Working in the laboratory of Distinguished Professor and Chair Mansoor Amiji, Shardool’s thesis research focuses on “Macrophage-Targeted Based Alginate Nanoparticle as Non-Viral Vector for Anti-Inflammatory Gene Therapy in Treatment of Experimental Arthritis”. Rheumatoid arthritis (RA) is as an autoimmune systemic disease associated with stiffness, pain, and swelling of several joints. The severity of RA has been directly linked to the number of macrophages present in the arthritic synovium. Additionally, macrophages in the synovial lining are characterized by strong HLA-DR expression and found in an activated state. There is strong evidence indicating that synovial macrophages are capable of secreting pro-inflammatory cytokines (TNF-α, IL-1β, and IL-6), growth factors (GM-CSF), chemokines and chemo-attractants (IL-8, macrophage inflammatory protein (MIP)-1, and monocyte chemo-attractant protein (MCP)-1 that contribute towards inflammation and joint destruction. Thus, targeting macrophages from a therapeutic perspective is a rational approach given their presence in abundance and central role in cytokine mediated inflammation associated with RA.
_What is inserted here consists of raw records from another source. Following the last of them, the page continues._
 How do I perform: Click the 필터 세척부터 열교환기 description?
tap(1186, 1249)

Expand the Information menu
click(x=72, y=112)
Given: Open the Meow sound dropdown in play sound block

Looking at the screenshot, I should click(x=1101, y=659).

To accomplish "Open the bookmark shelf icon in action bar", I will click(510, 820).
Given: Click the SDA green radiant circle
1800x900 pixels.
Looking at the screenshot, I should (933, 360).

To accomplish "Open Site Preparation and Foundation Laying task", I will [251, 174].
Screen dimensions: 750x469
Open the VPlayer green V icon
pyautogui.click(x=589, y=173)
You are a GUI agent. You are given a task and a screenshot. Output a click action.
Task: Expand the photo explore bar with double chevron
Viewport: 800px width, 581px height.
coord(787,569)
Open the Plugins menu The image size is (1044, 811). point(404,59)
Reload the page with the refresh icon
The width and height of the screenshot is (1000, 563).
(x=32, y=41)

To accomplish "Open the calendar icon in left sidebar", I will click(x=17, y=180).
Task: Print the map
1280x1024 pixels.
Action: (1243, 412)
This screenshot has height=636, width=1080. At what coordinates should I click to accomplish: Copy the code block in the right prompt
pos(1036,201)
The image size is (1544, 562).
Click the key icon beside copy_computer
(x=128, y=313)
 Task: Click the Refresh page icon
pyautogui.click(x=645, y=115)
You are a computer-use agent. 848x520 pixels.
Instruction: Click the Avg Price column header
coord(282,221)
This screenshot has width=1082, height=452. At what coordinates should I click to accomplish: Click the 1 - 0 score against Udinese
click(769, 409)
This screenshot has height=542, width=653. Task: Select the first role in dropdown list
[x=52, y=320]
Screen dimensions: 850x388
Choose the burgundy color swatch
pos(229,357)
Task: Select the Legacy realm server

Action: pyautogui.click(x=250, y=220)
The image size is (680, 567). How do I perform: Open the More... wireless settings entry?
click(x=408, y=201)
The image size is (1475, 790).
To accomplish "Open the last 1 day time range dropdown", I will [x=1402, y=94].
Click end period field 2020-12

The therapeutic goal of this project is to develop a safe and effective non-viral gene delivery system for IL-10-expressing plasmid DNA and transfection for anti-inflammatory therapy for the treatment of experimental arthritis in male Lewis rats. The system utilized to make nanoparticles is based on a non-condensing approach that focuses on physical encapsulation of the plasmid DNA rather than electrostatic complexation with the delivery system. Furthermore, the surface of the nanoparticles is modified with tuftsin peptide to target macrophages. The in-vitro studies conducted in J774A.1 macrophage cell line demonstrated that tuftsin-modified alginate nanoparticles are superior in their ability to target macrophages and thus, can afford higher transgene expression as compared to commercially available transfection reagents. The therapeutic efficacy study conducted in adjuvant-induced arthritis rats provides evidence on the ability of tuftsin-modified alginate nanoparticles as an effective non-condensing DNA delivery system targeted to activated macrophages for the treatment of systemic inflammation. Treatment with peptide-modified nanoparticles resulted in amelioration of inflammation. Both qualitative and quantitative measures of efficacy at the physical and molecular levels indicated that not only tuftsin-modified particles resulted in alleviation of pro-inflammatory markers but also these animals were able to retain their mobility whereas animals in the control group suffered from uncontrolled inflammation and consequently, reduced mobility. In addition, these studies will be further bolstered by experiments to highlight the switch in the synovial macrophage phenotype from pro-inflammatory (M1-classically activated state) to anti-inflammatory (M2-alternate activated state) upon IL-10 transgene expression using tuftsin-modified alginate nanoparticle treatment.